ABSTRACT
As was amply demonstrated in the preceding chapters, insulin initiates its biological activity by activation of the protein tyrosine kinase, intrinsic to the β subunit of its receptor. The use of inhibitors of this enzymatic activity has thus represented a logical approach to elucidation of molecular details of insulin signal transduction. Success of this approach (as it would be for the use of inhibitors of any other activity) clearly depends on several assumptions including:
a. activation of the insulin receptor tyrosine kinase is the only way by which insulin initiates its signaling
b. inhibition of the receptor tyrosine kinase activity by the inhibitor is complete c. inhibition of this kinase activity is specific (i.e. at the concentrations used serine and/or
threonine protein kinase activities are unaffected) d. tyrosine kinase inhibition is specific to the insulin receptor (i.e. the tyrosine kinases of
other growth factor receptors are unaffected at the concentrations used)

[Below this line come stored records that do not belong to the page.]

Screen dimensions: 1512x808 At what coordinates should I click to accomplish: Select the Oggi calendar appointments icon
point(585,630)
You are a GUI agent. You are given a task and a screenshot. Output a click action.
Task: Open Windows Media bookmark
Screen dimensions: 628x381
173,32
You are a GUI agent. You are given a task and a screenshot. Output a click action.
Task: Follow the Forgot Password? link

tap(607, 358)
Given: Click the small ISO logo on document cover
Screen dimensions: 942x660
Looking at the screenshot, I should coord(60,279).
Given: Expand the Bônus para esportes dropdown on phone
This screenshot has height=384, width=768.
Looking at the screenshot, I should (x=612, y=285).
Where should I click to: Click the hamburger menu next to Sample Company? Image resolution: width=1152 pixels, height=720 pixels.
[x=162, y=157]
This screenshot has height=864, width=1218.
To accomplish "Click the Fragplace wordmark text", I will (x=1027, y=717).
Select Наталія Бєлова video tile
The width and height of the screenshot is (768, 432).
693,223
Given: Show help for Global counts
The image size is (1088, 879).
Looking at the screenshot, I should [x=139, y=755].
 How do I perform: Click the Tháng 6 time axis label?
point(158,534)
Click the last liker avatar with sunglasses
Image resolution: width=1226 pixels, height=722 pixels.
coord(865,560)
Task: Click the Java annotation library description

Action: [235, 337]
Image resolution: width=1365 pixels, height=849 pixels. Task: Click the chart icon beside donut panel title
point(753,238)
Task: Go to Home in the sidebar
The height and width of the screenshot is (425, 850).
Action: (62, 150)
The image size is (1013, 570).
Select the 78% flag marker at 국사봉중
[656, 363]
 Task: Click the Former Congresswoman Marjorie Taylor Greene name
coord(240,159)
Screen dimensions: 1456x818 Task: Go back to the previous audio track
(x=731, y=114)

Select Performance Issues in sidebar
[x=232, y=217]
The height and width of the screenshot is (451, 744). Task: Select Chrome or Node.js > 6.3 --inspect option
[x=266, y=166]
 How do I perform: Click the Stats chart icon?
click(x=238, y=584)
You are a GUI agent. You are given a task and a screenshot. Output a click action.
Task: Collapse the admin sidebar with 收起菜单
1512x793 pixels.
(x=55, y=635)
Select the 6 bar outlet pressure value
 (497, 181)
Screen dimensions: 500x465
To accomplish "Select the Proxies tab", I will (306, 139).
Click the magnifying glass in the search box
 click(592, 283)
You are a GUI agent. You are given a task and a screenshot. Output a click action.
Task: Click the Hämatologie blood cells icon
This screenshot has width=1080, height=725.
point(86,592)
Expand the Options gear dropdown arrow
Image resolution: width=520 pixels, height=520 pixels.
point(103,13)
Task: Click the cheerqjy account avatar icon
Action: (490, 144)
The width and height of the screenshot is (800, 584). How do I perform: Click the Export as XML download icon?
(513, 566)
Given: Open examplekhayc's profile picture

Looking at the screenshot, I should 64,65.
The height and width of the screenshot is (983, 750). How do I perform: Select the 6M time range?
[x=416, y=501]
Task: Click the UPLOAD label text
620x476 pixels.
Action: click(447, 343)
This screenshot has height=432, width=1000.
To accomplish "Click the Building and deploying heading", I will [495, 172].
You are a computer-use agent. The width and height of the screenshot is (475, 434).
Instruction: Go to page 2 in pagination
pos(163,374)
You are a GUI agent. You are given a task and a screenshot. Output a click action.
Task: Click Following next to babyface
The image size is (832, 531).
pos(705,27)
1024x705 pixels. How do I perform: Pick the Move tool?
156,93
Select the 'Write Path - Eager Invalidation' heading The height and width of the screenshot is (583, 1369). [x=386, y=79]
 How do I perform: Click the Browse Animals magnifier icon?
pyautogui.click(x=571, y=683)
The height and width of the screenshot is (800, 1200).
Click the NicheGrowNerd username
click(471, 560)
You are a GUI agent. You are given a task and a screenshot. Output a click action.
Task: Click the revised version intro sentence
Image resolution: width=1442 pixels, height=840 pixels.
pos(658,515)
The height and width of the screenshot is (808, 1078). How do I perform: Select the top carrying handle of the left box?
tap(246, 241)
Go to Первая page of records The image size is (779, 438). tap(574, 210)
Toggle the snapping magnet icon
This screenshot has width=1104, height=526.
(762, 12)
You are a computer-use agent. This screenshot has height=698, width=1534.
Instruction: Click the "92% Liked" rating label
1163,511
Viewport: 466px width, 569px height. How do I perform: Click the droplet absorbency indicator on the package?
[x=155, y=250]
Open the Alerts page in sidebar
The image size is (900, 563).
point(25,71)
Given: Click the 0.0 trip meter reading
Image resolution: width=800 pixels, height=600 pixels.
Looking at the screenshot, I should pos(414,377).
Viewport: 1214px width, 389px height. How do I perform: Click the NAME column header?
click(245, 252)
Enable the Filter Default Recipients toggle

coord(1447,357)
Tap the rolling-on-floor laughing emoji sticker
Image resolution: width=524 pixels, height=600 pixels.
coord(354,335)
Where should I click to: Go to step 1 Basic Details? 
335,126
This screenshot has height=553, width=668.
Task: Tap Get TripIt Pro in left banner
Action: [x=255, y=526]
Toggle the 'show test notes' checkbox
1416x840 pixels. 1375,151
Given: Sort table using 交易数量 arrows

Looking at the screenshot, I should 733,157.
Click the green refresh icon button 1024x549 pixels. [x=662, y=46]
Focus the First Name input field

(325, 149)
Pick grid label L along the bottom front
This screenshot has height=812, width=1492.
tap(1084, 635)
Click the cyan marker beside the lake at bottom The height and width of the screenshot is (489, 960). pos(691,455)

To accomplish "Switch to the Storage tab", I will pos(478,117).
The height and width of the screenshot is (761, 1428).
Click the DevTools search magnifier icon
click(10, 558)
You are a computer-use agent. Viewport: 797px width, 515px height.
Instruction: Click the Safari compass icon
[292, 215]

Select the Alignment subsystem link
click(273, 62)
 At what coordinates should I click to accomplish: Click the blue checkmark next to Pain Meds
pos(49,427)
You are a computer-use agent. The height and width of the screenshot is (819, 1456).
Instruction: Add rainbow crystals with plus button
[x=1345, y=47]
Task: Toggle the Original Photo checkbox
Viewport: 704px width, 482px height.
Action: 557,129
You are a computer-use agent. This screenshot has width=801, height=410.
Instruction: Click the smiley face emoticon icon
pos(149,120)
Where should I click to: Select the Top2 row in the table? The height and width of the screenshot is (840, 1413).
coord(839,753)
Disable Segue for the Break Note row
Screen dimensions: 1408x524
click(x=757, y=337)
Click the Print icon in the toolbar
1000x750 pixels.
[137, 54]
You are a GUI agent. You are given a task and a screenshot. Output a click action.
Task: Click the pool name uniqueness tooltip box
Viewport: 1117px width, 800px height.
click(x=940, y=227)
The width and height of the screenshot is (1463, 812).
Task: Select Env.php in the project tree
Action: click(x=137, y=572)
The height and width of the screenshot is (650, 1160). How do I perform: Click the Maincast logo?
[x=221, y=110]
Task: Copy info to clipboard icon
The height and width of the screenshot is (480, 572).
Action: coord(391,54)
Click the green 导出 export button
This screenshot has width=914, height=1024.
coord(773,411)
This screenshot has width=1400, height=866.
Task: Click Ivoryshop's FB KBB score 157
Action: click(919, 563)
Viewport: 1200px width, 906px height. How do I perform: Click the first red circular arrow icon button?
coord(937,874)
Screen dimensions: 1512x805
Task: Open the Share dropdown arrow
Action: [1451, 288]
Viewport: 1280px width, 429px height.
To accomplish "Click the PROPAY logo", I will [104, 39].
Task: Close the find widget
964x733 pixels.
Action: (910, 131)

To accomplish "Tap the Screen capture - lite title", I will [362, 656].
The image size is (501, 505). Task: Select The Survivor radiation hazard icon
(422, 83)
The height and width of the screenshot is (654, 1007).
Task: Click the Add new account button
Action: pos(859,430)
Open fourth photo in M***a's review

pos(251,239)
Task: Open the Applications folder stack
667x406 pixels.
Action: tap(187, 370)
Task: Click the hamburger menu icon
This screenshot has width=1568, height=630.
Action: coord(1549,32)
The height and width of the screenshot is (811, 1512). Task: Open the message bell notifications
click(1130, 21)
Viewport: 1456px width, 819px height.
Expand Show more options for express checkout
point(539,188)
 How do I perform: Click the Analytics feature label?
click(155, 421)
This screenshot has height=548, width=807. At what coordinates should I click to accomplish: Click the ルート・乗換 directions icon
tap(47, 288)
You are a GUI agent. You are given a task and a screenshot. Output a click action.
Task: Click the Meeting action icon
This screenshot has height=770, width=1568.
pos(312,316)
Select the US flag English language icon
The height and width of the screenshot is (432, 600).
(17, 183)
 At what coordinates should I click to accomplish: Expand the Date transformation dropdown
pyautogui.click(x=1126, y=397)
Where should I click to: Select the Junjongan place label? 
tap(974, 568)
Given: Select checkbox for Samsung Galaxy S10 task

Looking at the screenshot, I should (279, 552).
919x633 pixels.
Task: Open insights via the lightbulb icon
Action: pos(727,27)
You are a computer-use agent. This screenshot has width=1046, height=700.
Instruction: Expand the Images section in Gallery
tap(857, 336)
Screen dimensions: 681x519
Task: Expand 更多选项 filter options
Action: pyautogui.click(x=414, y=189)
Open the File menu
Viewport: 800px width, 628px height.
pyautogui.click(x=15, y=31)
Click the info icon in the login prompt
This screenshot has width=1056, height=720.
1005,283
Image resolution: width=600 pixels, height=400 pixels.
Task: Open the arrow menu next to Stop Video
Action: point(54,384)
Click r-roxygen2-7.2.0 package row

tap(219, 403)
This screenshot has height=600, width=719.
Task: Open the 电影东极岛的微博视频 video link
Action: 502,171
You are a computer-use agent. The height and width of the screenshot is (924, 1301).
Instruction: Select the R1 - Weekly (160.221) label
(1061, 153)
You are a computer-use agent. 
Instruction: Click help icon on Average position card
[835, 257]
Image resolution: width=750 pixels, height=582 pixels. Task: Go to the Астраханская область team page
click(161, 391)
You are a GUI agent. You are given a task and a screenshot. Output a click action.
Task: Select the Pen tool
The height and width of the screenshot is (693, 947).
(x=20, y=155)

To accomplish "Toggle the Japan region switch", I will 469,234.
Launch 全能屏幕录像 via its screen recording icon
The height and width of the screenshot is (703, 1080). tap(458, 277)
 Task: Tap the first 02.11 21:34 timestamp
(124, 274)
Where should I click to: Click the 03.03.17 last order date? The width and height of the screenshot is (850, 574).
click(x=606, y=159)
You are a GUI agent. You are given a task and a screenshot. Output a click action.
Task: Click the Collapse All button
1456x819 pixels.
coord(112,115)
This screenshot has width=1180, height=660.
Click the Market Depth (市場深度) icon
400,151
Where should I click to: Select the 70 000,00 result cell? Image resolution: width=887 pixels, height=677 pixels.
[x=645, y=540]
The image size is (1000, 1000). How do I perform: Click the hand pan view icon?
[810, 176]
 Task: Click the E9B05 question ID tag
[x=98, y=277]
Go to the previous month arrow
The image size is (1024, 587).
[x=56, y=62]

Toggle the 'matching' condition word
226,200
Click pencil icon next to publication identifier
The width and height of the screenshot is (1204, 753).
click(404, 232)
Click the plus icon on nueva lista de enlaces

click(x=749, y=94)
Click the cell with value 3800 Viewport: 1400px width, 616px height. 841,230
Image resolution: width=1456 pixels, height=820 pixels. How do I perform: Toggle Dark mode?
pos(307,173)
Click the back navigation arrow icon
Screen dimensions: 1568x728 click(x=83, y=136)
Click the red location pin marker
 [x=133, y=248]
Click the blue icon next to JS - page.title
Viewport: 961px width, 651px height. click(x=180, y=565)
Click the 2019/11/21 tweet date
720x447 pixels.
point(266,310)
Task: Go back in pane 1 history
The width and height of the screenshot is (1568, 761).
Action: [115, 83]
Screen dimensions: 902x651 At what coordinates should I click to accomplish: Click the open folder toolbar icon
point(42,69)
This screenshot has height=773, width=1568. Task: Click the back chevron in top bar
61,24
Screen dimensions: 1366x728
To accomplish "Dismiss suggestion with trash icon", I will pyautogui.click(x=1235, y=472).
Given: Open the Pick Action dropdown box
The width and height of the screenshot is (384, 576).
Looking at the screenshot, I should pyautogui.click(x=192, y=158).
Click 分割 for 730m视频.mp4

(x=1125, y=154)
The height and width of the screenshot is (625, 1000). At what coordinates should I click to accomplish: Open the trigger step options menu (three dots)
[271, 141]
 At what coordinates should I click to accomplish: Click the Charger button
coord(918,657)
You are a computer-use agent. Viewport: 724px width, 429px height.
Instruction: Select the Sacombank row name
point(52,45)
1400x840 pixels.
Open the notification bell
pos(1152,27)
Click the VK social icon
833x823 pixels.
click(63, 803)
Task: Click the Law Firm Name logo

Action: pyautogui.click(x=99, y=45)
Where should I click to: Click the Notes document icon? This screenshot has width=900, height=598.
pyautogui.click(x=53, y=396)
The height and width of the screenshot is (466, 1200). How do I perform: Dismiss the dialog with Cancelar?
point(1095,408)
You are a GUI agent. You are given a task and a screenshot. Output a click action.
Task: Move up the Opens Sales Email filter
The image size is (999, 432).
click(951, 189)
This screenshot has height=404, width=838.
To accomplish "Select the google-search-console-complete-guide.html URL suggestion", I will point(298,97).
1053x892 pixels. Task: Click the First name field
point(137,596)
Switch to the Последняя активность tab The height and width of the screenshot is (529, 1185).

While the first assumption is generally accepted, evidence exists that insulin is able to initiate at least some effects without necessarily activating the receptor tyrosine kinase (Gottschalk, 1991; Debant et al., 1988; Sung et al., 1989). Investigators have speculated that there are redundant mechanisms intrinsic to the insulin receptor that might be able to initiate the cascade of enzymatic activities involved in the early steps of insulin actions. Alternatively, if the sole role of the activation of the receptor tyrosine kinase is bringing the two β subunits into proximity, thus allowing their specific interaction, then any manner effecting such conformational change (such as use of anti-insulin receptor antibodies) could mimic the proximal steps of insulin signal transduction.